The approaches and methods finalized in the IRIS Handbook will impact how EPA develops and characterizes both the human health hazard values for chemicals and the evidence supporting them. For those interested in some of the more detailed aspects of the final IRIS Handbook, below we provide examples of some of the important approaches described in the finalized Handbook.
The IRIS Assessment Development Process: In a significant change from recommendations of the National Research Council in 2014, when developing IRIS assessments, mechanistic information will no longer be treated as a separate stream of evidence on par with animal and human data. As described in the IRIS Handbook, mechanistic information will be treated as a potential modifier in the evidence synthesis step.

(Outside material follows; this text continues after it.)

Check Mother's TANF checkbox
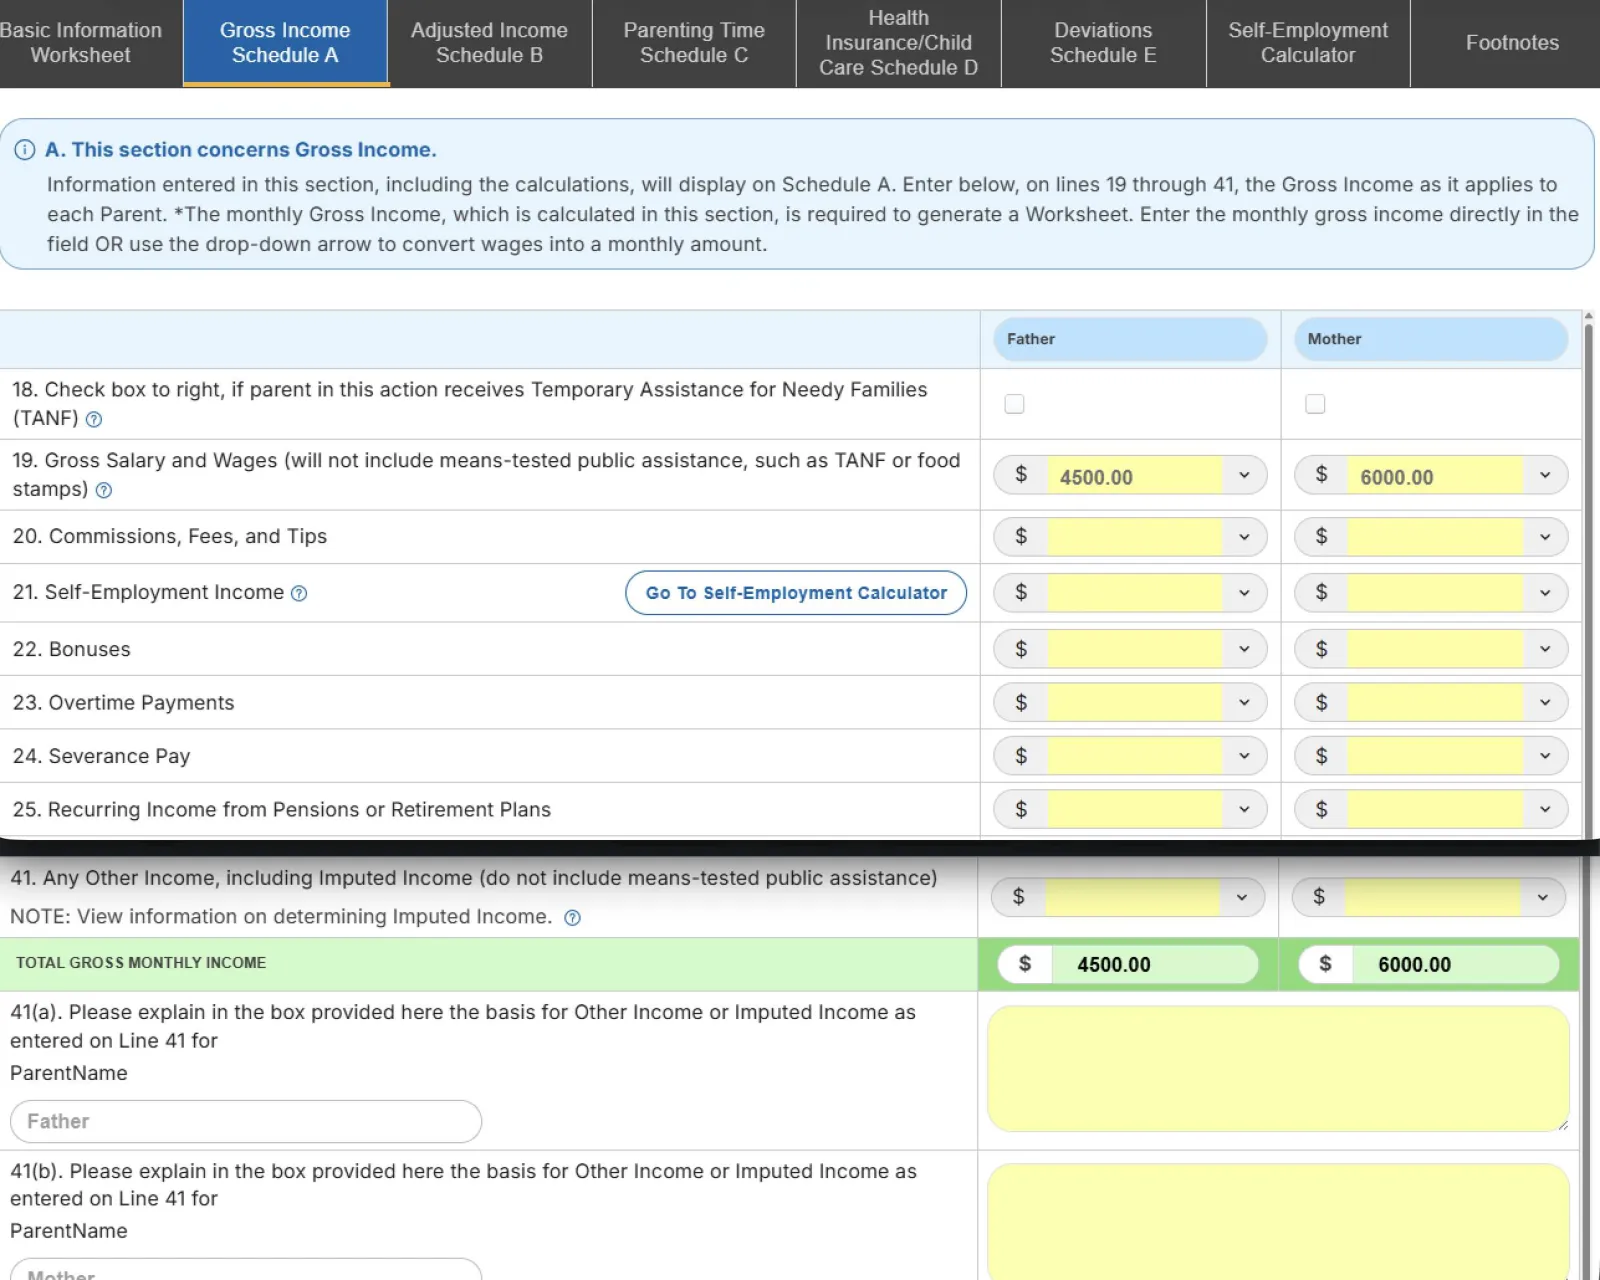 (x=1315, y=404)
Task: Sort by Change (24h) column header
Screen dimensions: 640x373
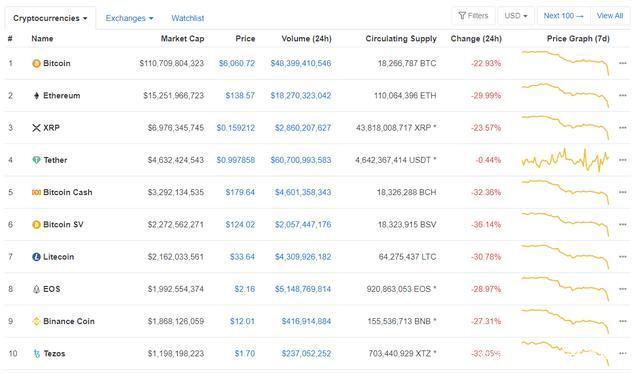Action: coord(476,38)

Financial Conflicts: When determining who will be selected to conduct peer review of IRIS assessments, EPA will consider financial conflicts that may include significant investments, consulting arrangements, employer affiliation grants or contracts, expert witnesses, consulting arrangements, and honoraria.

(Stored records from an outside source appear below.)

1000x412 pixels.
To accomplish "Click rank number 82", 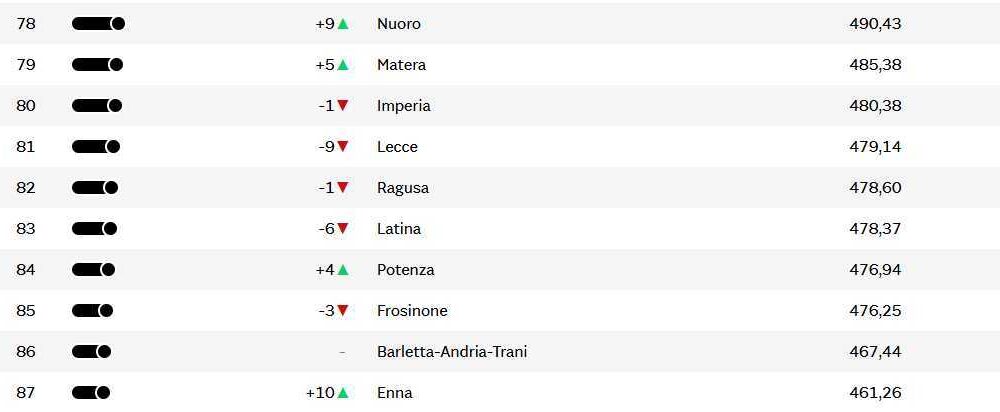I will [x=26, y=188].
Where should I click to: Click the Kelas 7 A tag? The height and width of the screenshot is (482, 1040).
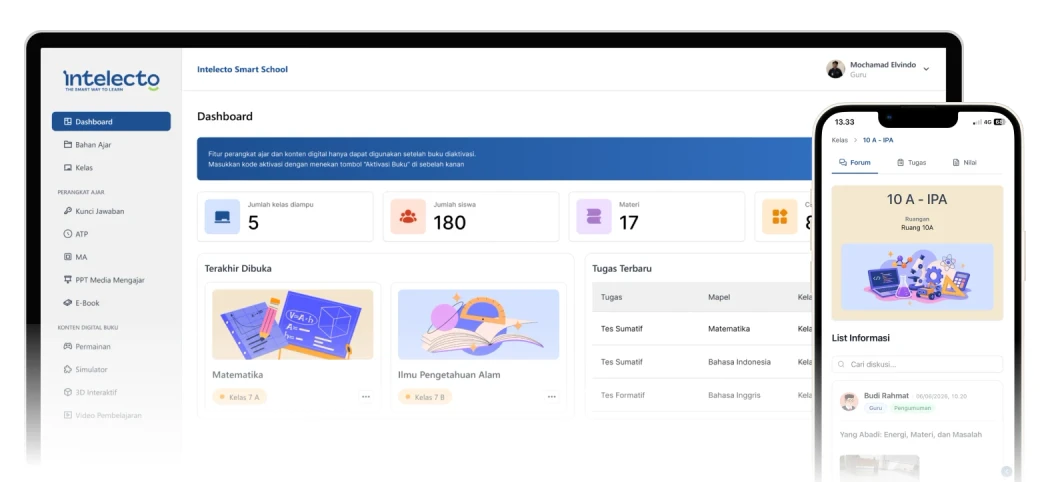tap(239, 397)
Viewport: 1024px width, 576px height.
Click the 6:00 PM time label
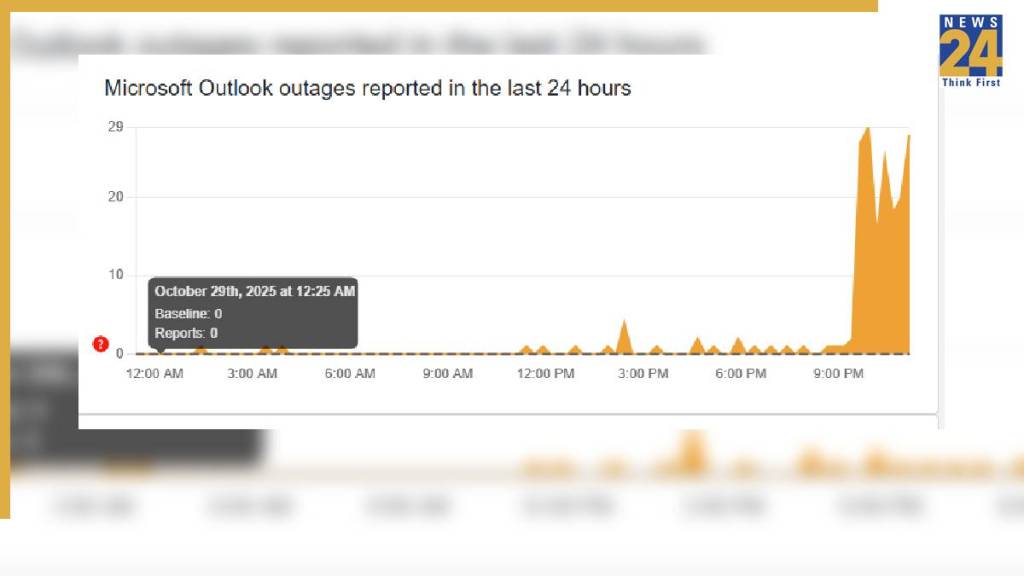741,374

Low Confidence Studies: When low confidence studies are identified, the IRIS Handbook states that these studies are given less weight compared to high or medium confidence results during evidence synthesis and integration,and are generally not used as the primary sources of information for hazard identificationor derivation of toxicity values unless they are the only studies available.
Consideration of Mechanistic Information: EPA is not taking a one-size-fits-all approach to the consideration of mechanistic information and states that the methods used to synthesize and integrate this evidence will depend on the uncertainties the information helps to address. The Handbook also states that, if the mechanistic evidence is conflicting or insufficient to support an association, this will not change the interpretation of results from the animal and human syntheses.

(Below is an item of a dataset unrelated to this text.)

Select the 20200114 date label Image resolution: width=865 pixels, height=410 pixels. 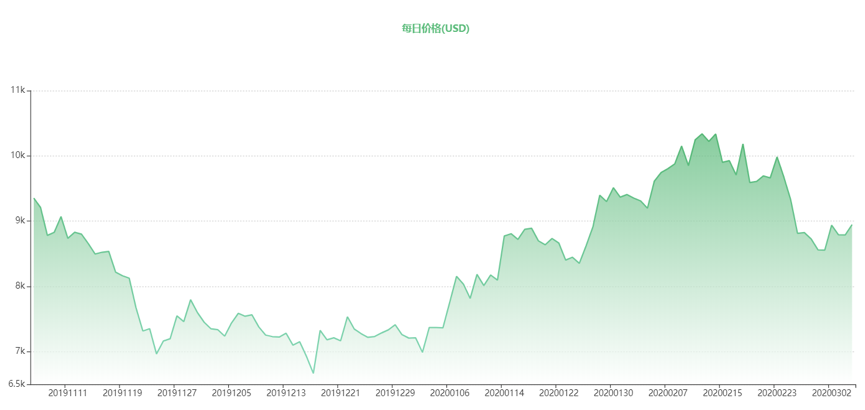point(504,393)
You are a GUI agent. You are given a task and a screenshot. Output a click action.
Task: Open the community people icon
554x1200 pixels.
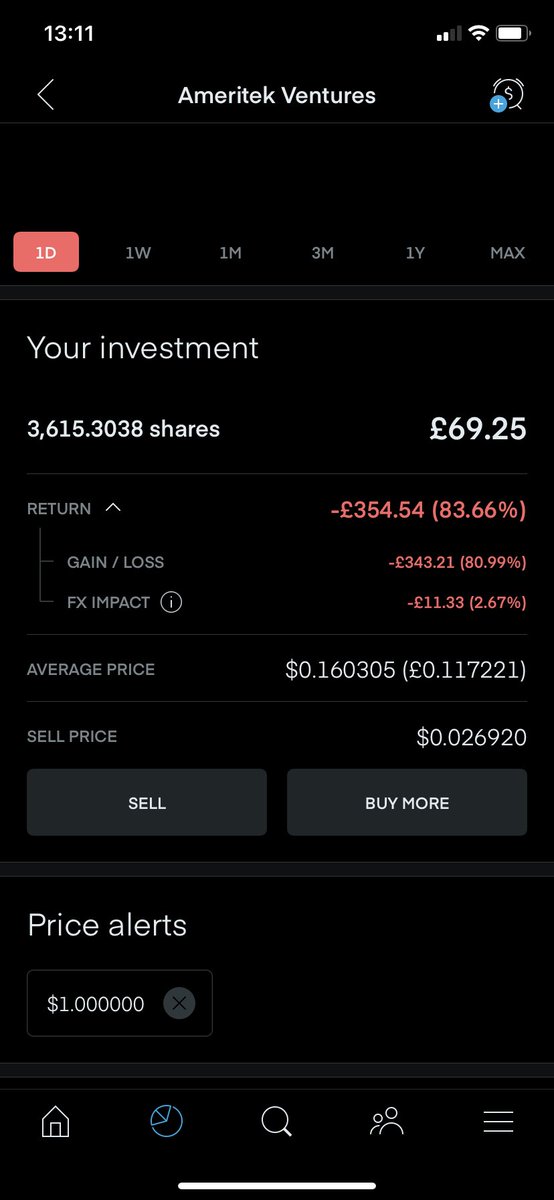pyautogui.click(x=387, y=1121)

Expressions of Certainty: For individual health endpoints within an individual evidence stream, evidence will be classified as: robust, moderate, slight, indeterminate, or compelling evidence of no effect.
When integrating evidence across evidence streams, overall conclusions will be classified as: evidence demonstrates, evidence indicates (likely), evidence suggests, evidence inadequate, or strong evidence supports no effect. These expressions are visually depicted as:
⊕⊕⊕ Evidence demonstrates
⊕⊕⊙ Evidence indicates (likely)
⊕⊙⊙ Evidence suggests
⊙⊙⊙ Evidence inadequate
─ ─ ─ Strong evidence supports no effect
Statistical Significance Testing: A P-Value of p= 0.05 as a decision point for statistical significance is recognized as “… an arbitrary criterion, with no a priori connection to biological significance.” Lack of statistical significance should not automatically be interpreted as evidence of no effect, and not all statistically significant results (“p < 0.05”) should be interpreted as evidence of an effect.
Deriving Toxicity Values: Consistent with the EPA Cancer Guidelines, “toxicity values would not be developed for noncancer or cancer hazards with evidence suggests or suggestive evidence of carcinogenicity conclusions, respectively.” However, the Handbook notes that there are some instances where a value might be useful.
Nonlinear Low-Dose Extrapolation: Consistent with past practice, nonlinear low-dose extrapolation is most commonly used for noncancer effects, and the Handbook states that the approach is also “used for cancer effects if there are sufficient data to ascertain the MOA and conclude that it is not linear at low doses, but without enough data to support chemical-specific modeling at low doses.”Uncertainty Factors for Human Variation: Citing a technical panel report to EPA, which has not been officially adopted as Agency guidance, the Handbook directs users to reduce the default uncertainty factor (UF) of 10 only in cases where there is dose-response data for the most susceptible population. The Handbook states that the UF “is reduced only if the point of departure is derived or adjusted specifically for susceptible individuals [not for a general population that includes both susceptible and nonsusceptible individuals…]”.